A Killer Conversation, written by Michael Haberfelner and directed by David V G Davies, stars Melanie Denholme (also serving as producer), Ryan Hunter, and Rudy Barrow.

It takes less than 1 minute for Karl (Hunter) to hear a knock at the door, and upon answering, be knocked out by a burglar (Barrow) who then enters Karl’s flat with plans to rob and kill him. Before getting to the plundering, however, the burglar is a bit hungry and decides to keep Karl alive for a few moments so that the burglar can enjoy some company as he eats the meal that Karl had just been preparing for himself.

Thus begins this absurd dark comedy, where the burglar and Karl philosophize about life, love, and proper manners around Karl’s kitchen table.
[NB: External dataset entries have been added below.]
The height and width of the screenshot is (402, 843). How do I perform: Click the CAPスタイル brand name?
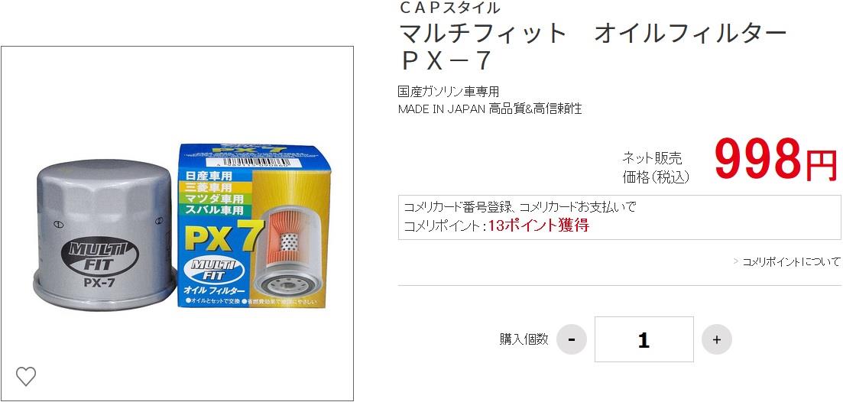pyautogui.click(x=449, y=8)
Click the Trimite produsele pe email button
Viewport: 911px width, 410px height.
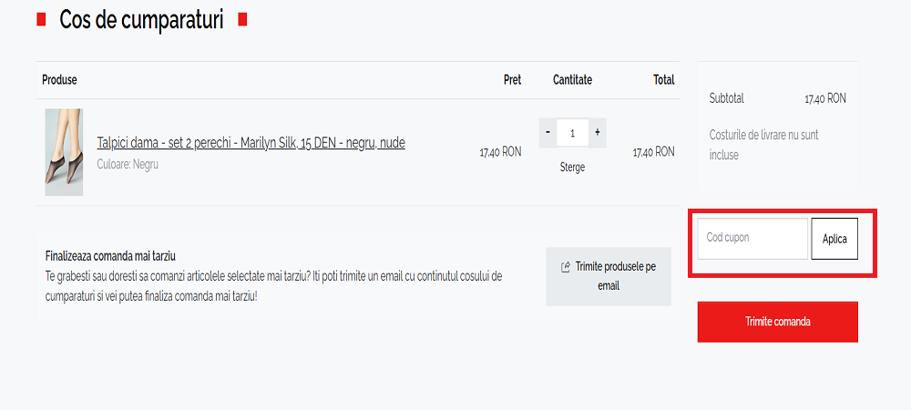pyautogui.click(x=609, y=276)
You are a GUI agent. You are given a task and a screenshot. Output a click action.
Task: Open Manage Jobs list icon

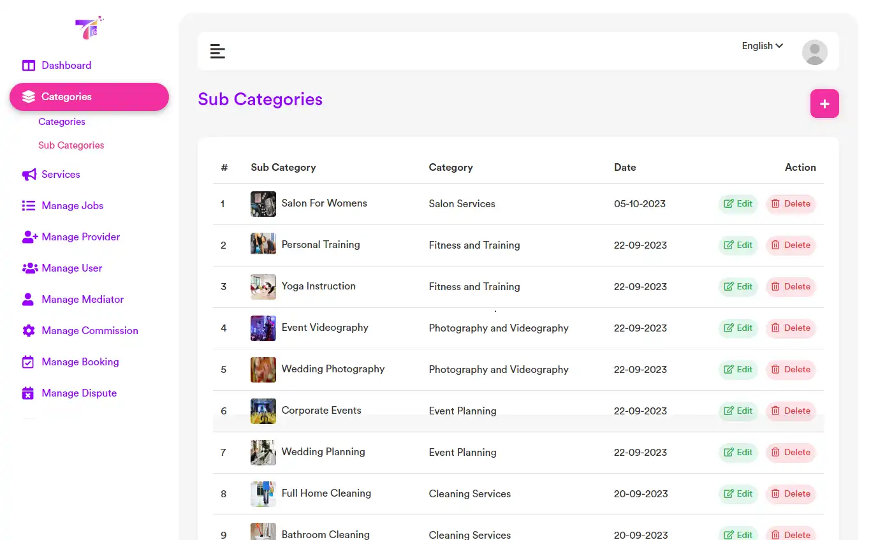click(28, 205)
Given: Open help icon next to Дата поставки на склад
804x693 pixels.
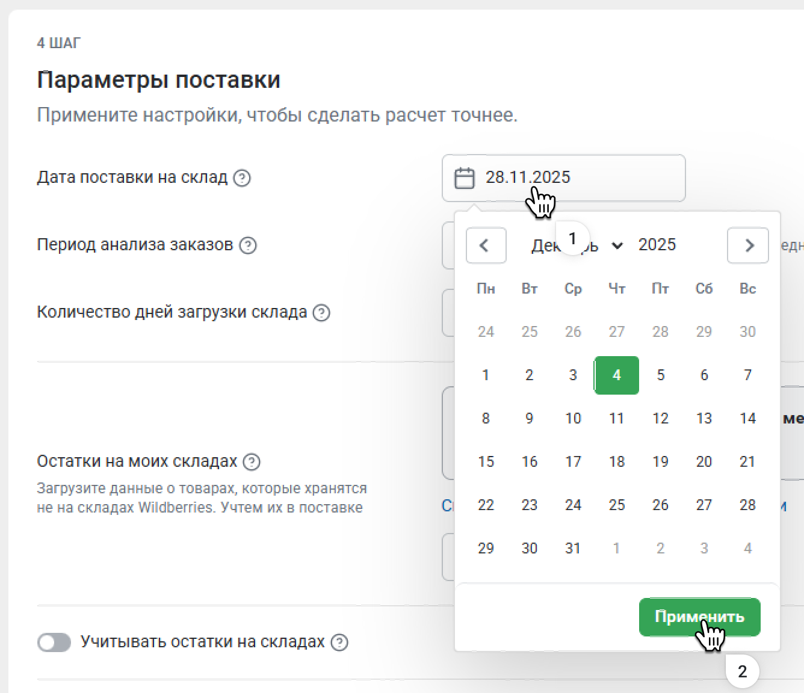Looking at the screenshot, I should pyautogui.click(x=242, y=178).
The burglar even promises to do the dishes after he kills Karl, so that when the neighbors find his body, they don’t judge him as a filthy beast.

Before passing on to the great beyond, Karl has few regrets, but one regret he does have is that he never patched things up with his ex, Pauline (Denholme). Luckily, because this is a movie where the unexpected is pretty much expected, Pauline just then happens to show up for a visit.

Unfortunately for Karl, however, Pauline seems to have little interest in actually patching things up, nor does she seem to have any interest in helping Karl escape from his current situation – tied up and counting the minutes until his death. She begins to carry on familiar conversations with the burglar, bringing up her and Karl’s history, and enticing the burglar to enjoy some wine while the ex-lovers hash out their problems of the past.

There is little reason to care about any of these characters, even poor Karl, as he has led such a pessimistic life that he doesn’t even seem to care that he may be killed soon. His only reason to hang on for a little longer is to reconcile with Pauline, but she makes it clear that she has no manners and little remaining feelings for Karl at all. In fact, she spent most of their prior time together trying to force his behavior and taking his belongings for granted.

As the burglar begins to fill more of a counselor’s role, Karl and Pauline bicker about the past, watch an old sex tape, and almost make amends. If only Pauline had any sense of empathy, they might be able to heal their wounds so Karl could continue living… and if only the burglar didn’t have a duty to his profession.

I know that on paper, one would think that a murderous burglar would be the villain in a film like this, but the movie actually plays out like more of a buddy comedy where the evil ex-girlfriend is the real menace. This character dynamic is what keeps the film interesting, as the story is a very dialogue-driven one.

Shot in 3 days, all in one location, and with a cast/crew of around 6 total bodies, I will cut the filmmakers a little slack for some of their missteps – the most apparent being distracting camerawork and choppy editing, which I assume was meant to bring a little more excitement to a single-location story. The real story, though, is the conversation, and it is a killer one.

This film contains some foul language, brief nudity, and just a touch of violence.